Time ago I did some shy research on those & only found krap
& aborted to play with that leecher sheet unnecessarily
running in the background doing whoever what fcking knows...

Keywords make a huge difference with the nowadays st*pid gugle thing
Now, there is hope for another ~10 vgames on those stores Thanks to you! :)

The one I didn't find a workaround is Starcraft remastered
Do you happen to recommend something to get rid of their
fcking brilliant idea of having its client running unnecessarily?




To the necrophobics: Sorry people, but the test timeframe wasnt immediate
Besides, I dont share your phobia :)
Regarding Redfall, the developer may be backing down from always-online for single-player:

https://www.eurogamer.net/redfall-developer-working-to-u-turn-on-single-player-always-online-restriction

Maybe. They mention they wanted to require always-online in order to track gamer's movements all the time, in order to "help" the gamers if needed.

The original news' comments are telling:

https://www.eurogamer.net/redfall-requires-an-online-connection-even-in-single-player#comments

The second comment is already "lulz whot? u don have internet, for updates and shit? Man oh man, suxxors to be you I guess, lolz am I rite?"

So yeah, there is variance, lots of gamers feel that it is ok for even a single-player to require constant internet connection, not only an online validation when installing or starting the game. Because, duh, Netflix and shit require it too (which does sound logical).

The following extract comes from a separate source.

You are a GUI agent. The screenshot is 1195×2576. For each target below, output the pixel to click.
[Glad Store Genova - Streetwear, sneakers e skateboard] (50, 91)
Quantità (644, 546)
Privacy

And then in the other end of the spectrum, there are the DRM-free-freaks like many on GOG, who don't want online activation even for installing a game, for game preservation (ie. that I know that it won't stop me from playing the game 5-10 years from now, even if the store or the publisher closes doors).

Just yesterday I bought around 130€ worth of games and DLCs from GOG, even though I am unsure when exactly I will have time and will to actually play them, and I have already almost 2400 other games on my GOG librady already.

Would I have bought them if they had any kind of DRM, that might prevent me from playing them 5-20 years from now? Of course not, I would have waited and bought them one by one, only when I am sure I will play them right then. Most probably I would have never bought them, but simply forgotten about them completely as months go by.

That is the reason I postponed e.g. buying Skyrim indefinitely on Steam; I felt "well, maybe after I have played Morrowind and Oblivion, and I will want to continue with Skyrim.". With the DRM-free GOG version, I had no such reservation: I decided to buy it right away to my own library, when it appeared to the store, DRM-free. Even if I don't know if I will play it in 1 year or 10 years from now.